WRITTEN TASK A: According to Pursley in the low-power design article below, what does a larger silicon area increase?

These decisions start up front during the planning phase of the design. But as with any other type of design, engineering teams are very worried about design timelines and tapeout timelines, and power can have a big impact on schedules.

“There’s a big race to come up with the best neural network processing architecture, and these RTLs keep on changing until pretty much the last month of tapeout,” Rajoo said. “As a result, design teams are very worried about finding [library] solutions that give enough flexibility to modify things down the line. This has risen as a prime consideration for both SoC designers and their design managers who want to have this flexibility. These teams need a breadth of options, especially on advanced nodes, because the number of foundries that are doing the most advanced nodes is down to two, maybe three if you’re being generous.”

Within these new architectures, optimization around power is becoming a critical design element. “Low-power design is not limited to platforms like mobile or IoT,” said Dave Pursley, senior principal product manager for the Digital & Signoff Group at Cadence. “Computationally intensive algorithms are an interesting problem because the computations themselves will require a significant amount of energy to perform. In other words, there is a fairly high ‘floor’ when it comes to the amount of energy that will be consumed.”

All of this has pushed the design space well beyond just the hardware to the movement of data through a system, including what gets processed where, how precise the computation needs to be, and how it is stored and read in memory.

“Theoretically, from a dynamic switching perspective, the lowest energy solution to compute an algorithm would be to compute it as in as few clock cycles as possible and then shut off via clock gating—or better yet, via power shutoff,” Pursley said. “That minimizes the amount of ‘unproductive’ switching, such as muxing, flip-flops, and the amount clock-switching but that often is not the best tradeoff, because the required silicon area would be larger. That, in turn, increases costs, leakage, and even dynamic energy due to the higher capacitance of longer interconnects. Moreover, it may not even be feasible, especially for computationally intensive algorithms. Power is energy over time, so computing an energy-hungry algorithm in a short time may be infeasible or too costly from a power perspective.”

GIVEN RECORDS:
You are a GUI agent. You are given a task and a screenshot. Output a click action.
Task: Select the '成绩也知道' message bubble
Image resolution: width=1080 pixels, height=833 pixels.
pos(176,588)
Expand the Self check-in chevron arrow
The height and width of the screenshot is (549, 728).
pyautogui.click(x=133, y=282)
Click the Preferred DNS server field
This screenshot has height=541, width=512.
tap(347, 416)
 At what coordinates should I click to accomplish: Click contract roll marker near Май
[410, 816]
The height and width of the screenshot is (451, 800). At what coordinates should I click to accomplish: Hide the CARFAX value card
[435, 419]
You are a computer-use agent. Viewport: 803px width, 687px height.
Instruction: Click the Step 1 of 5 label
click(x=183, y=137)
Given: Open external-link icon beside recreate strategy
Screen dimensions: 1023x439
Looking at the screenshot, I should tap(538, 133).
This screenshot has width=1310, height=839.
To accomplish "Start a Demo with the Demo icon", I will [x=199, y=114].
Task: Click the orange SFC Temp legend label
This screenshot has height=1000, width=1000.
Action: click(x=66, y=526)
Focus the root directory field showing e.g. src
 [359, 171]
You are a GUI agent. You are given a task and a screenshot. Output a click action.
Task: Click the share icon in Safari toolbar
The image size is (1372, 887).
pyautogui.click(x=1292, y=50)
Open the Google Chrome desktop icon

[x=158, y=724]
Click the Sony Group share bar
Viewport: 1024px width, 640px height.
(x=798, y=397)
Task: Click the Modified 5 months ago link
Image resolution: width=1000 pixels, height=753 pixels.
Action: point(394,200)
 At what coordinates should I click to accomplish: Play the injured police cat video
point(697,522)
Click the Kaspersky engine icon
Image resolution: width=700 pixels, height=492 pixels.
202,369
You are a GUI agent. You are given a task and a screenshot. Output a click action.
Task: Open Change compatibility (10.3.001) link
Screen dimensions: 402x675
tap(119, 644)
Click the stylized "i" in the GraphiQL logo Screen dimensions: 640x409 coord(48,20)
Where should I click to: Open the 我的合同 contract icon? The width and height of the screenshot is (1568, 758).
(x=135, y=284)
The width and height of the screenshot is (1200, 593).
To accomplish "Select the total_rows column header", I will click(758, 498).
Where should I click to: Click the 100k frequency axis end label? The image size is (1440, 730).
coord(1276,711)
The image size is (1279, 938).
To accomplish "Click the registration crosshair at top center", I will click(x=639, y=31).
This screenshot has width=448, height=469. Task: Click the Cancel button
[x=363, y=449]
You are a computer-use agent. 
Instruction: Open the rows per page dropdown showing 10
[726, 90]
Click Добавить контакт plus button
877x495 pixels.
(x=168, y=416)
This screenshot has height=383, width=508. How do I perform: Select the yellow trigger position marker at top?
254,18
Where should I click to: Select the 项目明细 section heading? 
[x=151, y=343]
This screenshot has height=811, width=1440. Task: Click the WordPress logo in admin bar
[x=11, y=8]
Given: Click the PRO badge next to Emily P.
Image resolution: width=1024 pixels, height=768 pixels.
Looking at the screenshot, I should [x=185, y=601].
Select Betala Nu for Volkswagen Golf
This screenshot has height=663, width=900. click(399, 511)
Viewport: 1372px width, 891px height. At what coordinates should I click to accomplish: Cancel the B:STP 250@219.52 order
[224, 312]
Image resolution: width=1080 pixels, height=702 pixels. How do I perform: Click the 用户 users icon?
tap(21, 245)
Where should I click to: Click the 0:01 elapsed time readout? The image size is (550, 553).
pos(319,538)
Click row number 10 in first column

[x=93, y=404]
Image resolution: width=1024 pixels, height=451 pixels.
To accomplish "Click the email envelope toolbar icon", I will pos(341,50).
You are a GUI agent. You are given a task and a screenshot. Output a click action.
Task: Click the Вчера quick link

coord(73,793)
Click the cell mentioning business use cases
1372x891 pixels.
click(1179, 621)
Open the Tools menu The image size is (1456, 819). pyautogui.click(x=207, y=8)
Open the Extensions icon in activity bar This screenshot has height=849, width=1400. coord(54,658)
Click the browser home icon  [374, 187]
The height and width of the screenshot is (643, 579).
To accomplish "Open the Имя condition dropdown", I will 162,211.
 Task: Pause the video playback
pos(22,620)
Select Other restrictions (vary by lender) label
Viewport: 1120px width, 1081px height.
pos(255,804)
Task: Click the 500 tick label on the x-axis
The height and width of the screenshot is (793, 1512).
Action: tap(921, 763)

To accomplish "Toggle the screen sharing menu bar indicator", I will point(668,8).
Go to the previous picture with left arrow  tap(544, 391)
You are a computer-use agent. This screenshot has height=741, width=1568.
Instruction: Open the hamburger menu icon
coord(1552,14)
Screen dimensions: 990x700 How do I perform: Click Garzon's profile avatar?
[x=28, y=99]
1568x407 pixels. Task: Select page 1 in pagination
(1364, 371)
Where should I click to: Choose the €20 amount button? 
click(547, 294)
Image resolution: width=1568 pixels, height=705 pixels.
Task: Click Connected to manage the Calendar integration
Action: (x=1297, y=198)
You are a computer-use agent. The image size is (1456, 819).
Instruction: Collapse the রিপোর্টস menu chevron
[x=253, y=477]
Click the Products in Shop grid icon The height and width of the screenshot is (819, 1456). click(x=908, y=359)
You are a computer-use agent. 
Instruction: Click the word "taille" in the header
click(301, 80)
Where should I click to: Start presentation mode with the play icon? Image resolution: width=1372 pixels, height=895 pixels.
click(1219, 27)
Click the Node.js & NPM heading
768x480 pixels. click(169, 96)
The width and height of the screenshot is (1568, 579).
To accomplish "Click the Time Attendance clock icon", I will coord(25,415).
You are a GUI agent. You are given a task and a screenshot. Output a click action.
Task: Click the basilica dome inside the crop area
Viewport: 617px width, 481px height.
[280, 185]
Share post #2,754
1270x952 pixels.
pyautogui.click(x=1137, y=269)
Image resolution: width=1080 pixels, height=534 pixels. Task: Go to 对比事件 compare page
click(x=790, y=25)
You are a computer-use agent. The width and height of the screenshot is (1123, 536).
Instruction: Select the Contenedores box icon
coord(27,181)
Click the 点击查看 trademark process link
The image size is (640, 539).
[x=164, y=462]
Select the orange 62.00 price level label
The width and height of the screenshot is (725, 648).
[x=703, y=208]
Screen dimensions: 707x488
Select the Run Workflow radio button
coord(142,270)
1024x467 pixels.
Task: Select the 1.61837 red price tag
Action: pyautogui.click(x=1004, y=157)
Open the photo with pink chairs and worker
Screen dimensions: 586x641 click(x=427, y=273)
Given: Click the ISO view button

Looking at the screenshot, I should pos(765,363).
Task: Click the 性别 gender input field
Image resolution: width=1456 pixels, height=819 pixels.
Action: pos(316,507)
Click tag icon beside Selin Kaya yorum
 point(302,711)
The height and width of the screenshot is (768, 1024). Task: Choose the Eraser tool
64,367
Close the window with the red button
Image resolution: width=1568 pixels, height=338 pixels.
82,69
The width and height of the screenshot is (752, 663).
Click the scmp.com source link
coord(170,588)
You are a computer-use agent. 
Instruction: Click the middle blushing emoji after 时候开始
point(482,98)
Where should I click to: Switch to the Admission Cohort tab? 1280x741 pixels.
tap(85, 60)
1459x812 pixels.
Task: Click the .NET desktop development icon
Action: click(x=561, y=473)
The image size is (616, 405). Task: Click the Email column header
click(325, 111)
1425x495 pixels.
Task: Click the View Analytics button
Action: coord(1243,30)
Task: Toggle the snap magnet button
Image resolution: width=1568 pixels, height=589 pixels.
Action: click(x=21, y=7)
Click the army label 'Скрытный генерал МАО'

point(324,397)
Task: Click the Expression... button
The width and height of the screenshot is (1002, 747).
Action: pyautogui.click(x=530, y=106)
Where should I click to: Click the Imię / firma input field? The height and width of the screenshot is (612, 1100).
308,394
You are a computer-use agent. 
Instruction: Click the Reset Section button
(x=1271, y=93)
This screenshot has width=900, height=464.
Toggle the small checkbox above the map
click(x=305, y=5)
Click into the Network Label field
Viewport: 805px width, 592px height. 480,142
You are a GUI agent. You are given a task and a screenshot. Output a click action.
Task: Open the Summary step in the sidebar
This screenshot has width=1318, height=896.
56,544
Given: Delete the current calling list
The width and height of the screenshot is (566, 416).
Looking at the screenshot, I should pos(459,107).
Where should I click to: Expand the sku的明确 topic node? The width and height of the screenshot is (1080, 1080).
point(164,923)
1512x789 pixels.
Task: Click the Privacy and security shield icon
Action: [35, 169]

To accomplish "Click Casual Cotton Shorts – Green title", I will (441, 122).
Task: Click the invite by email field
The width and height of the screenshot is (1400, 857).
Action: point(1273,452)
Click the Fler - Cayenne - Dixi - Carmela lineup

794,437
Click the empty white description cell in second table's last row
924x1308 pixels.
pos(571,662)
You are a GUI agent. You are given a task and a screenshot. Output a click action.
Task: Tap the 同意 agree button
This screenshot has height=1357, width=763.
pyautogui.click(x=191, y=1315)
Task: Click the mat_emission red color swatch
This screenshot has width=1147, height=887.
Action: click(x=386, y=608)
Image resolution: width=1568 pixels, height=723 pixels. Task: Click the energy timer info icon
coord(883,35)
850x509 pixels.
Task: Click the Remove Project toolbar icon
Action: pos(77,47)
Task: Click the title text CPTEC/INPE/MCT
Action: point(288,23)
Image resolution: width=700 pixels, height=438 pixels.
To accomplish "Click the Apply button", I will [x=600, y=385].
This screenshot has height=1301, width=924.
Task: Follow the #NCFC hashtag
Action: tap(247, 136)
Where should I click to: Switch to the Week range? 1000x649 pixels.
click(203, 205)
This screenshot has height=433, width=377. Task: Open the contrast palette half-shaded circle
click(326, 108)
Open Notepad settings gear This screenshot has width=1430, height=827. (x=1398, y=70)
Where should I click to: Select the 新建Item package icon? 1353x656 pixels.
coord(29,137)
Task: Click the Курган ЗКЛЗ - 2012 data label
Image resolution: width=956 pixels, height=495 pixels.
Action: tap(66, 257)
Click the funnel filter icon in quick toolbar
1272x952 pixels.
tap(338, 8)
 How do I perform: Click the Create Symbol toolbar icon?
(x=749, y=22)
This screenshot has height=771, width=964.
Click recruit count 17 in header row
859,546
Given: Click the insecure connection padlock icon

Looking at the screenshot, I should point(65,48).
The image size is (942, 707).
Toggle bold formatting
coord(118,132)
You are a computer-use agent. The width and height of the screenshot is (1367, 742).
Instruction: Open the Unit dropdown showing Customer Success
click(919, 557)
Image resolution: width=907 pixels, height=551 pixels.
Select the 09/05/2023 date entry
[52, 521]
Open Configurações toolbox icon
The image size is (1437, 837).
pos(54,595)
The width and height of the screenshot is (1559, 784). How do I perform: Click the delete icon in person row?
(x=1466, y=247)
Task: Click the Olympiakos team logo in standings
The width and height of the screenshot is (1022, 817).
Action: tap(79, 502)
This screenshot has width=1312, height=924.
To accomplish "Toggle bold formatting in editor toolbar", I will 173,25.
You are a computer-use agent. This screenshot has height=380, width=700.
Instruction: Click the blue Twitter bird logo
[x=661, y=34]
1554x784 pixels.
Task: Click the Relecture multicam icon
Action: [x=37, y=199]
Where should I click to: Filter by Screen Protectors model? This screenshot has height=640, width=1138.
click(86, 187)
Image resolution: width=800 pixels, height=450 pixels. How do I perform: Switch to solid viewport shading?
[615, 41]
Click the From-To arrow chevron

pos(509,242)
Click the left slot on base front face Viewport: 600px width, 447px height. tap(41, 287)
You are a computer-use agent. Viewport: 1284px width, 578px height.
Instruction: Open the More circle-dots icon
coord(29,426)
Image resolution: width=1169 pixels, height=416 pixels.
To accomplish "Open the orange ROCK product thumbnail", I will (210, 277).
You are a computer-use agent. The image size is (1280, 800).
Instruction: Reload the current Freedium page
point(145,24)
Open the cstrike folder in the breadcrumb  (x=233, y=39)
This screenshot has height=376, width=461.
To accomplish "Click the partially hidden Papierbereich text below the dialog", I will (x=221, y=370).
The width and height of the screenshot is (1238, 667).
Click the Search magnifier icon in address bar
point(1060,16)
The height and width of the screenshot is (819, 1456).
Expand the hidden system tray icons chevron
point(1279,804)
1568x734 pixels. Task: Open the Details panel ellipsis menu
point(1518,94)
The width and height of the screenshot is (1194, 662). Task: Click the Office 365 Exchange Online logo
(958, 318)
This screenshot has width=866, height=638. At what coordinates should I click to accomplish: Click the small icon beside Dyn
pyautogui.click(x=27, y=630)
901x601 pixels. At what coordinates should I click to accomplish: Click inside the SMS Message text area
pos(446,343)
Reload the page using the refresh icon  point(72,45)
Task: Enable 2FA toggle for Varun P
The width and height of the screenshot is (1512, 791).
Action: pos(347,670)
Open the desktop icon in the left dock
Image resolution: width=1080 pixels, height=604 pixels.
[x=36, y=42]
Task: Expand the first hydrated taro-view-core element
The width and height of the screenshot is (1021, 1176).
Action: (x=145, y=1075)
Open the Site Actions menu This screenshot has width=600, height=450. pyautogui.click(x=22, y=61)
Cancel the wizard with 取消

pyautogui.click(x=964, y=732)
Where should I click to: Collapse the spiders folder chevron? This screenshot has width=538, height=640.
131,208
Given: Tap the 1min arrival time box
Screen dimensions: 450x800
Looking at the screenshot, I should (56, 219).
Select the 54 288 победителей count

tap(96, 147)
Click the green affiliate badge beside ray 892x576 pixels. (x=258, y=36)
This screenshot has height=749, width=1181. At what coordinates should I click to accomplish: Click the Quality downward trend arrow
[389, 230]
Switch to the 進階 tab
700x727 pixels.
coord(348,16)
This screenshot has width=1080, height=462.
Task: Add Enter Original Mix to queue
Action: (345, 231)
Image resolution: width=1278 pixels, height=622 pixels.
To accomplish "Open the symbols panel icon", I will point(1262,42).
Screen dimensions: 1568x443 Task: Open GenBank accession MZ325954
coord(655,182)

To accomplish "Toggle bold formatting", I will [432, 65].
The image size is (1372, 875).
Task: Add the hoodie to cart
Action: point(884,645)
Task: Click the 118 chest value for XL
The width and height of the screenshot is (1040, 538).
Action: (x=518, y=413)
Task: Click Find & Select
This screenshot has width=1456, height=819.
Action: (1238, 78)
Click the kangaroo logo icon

WRITTEN TASK B: Can you retype the rows word for word, from the first row up to and including the line with "will [x=199, y=114]."?

TASK OUTPUT A: Costs, leakage, and even dynamic energy (due to the higher capacitance of longer interconnects).

TASK OUTPUT B:
You are a GUI agent. You are given a task and a screenshot. Output a click action.
Task: Select the '成绩也知道' message bubble
Image resolution: width=1080 pixels, height=833 pixels.
pos(176,588)
Expand the Self check-in chevron arrow
The height and width of the screenshot is (549, 728).
pyautogui.click(x=133, y=282)
Click the Preferred DNS server field
This screenshot has height=541, width=512.
tap(347, 416)
 At what coordinates should I click to accomplish: Click contract roll marker near Май
[410, 816]
The height and width of the screenshot is (451, 800). At what coordinates should I click to accomplish: Hide the CARFAX value card
[435, 419]
You are a computer-use agent. Viewport: 803px width, 687px height.
Instruction: Click the Step 1 of 5 label
click(x=183, y=137)
Given: Open external-link icon beside recreate strategy
Screen dimensions: 1023x439
Looking at the screenshot, I should tap(538, 133).
This screenshot has width=1310, height=839.
To accomplish "Start a Demo with the Demo icon", I will [x=199, y=114].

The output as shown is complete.